# A more efficient FFT for communications applications using a massively parallel processor array

The introduction of complex communications protocols based on Orthogonal Frequency Division Multiplexing (OFDM) has brought with it a growing demand for high-speed Fast Fourier Transform (FFT) processing. OFDM is used in the higher speed versions of the IEEE802.11 standard and in both fixed and mobile WiMAX (802.16d and 802.16e). It also forms the basis for the ADSL standard, where it is known as Discrete MultiTone (DMT), and has been proposed as a means of increasing data rates in enhanced versions of 3G and 4G cellular communications systems. This article describes how the power of a massively parallel processor array architecture can be harnessed to improve the efficiency of FFT processing in these complex applications, and presents some benchmark data on running complex FFTs on this architecture. The use of parallel processing also brings additional benefits when multiple antennas are used, since this multiplies the total number of FFTs and inverse FFTs that must be performed by the same factor.

All these systems demand high-speed FFT processing, but they also require flexibility. Frequently, market pressure can drive vendors to release products that comply with early versions of a standard, but which must have the flexibility to be upgraded to the final version using only a simple software update. For example, during the development of 802.16e, it shifted from a constant FFT size (256 for OFDM, 2048 for OFDMA) to a scalable PHY, with the FFT size shifting for different channel bandwidths – with a maximum of either 1024 or 2048 being argued. This demanded a solution that could be implemented on programmable silicon. Although numerous algorithms and architectures exist for implementing the FFT, the use of a software-programmable platform often mandates the use of an algorithm that is optimised for software processing, even though it may be slower or less power-efficient than a hardware-oriented design. Changing the FFT size for a traditional, block-based implementation also poses significant issues to the overall system performance due to scheduling considerations.
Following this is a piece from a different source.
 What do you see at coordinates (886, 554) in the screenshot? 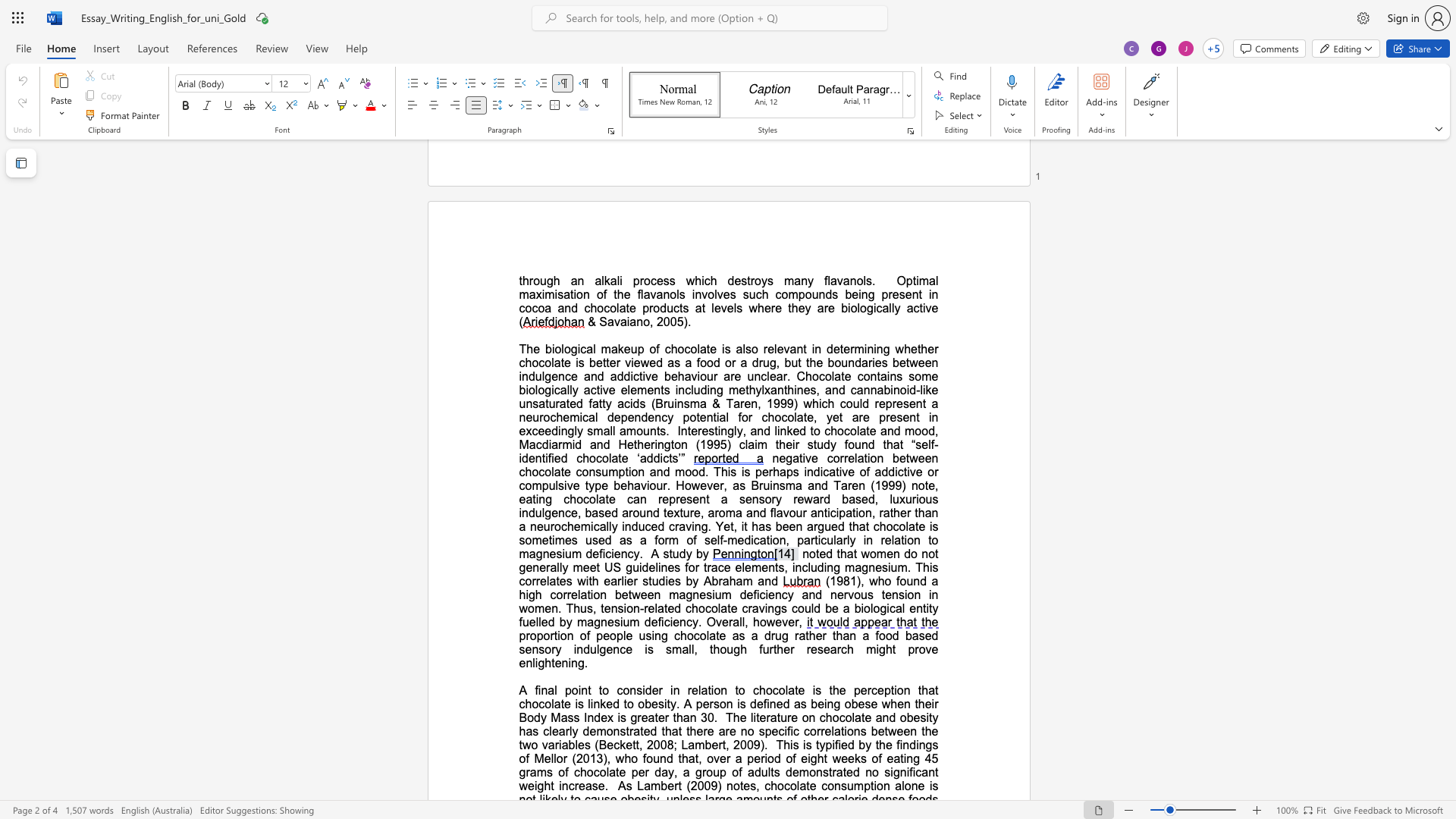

However, it is possible to adopt a programmable platform that allows the efficient implementation of hardware-oriented algorithms on a software-based engine. An example is the high-performance PC102 from picoChip that combines the time-to-market and abstraction benefits of a software development environment with the performance benefits gained by exploiting parallelisms within an algorithm.

The FFT is simply an efficient implementation of the Discrete Fourier Transform (DFT). For a N-point DFT, a direct implementation requires of the order of N^2 complex multiply-and-add operations. But as a perfect example of how a clever algorithm can deliver incredible efficiency gains, the classic FFT only requires of the order of N × log(2)N operations. An (unscaled) definition of the DFT, which acts as the starting point for the FFT algorithm, is presented in *Fig 1*.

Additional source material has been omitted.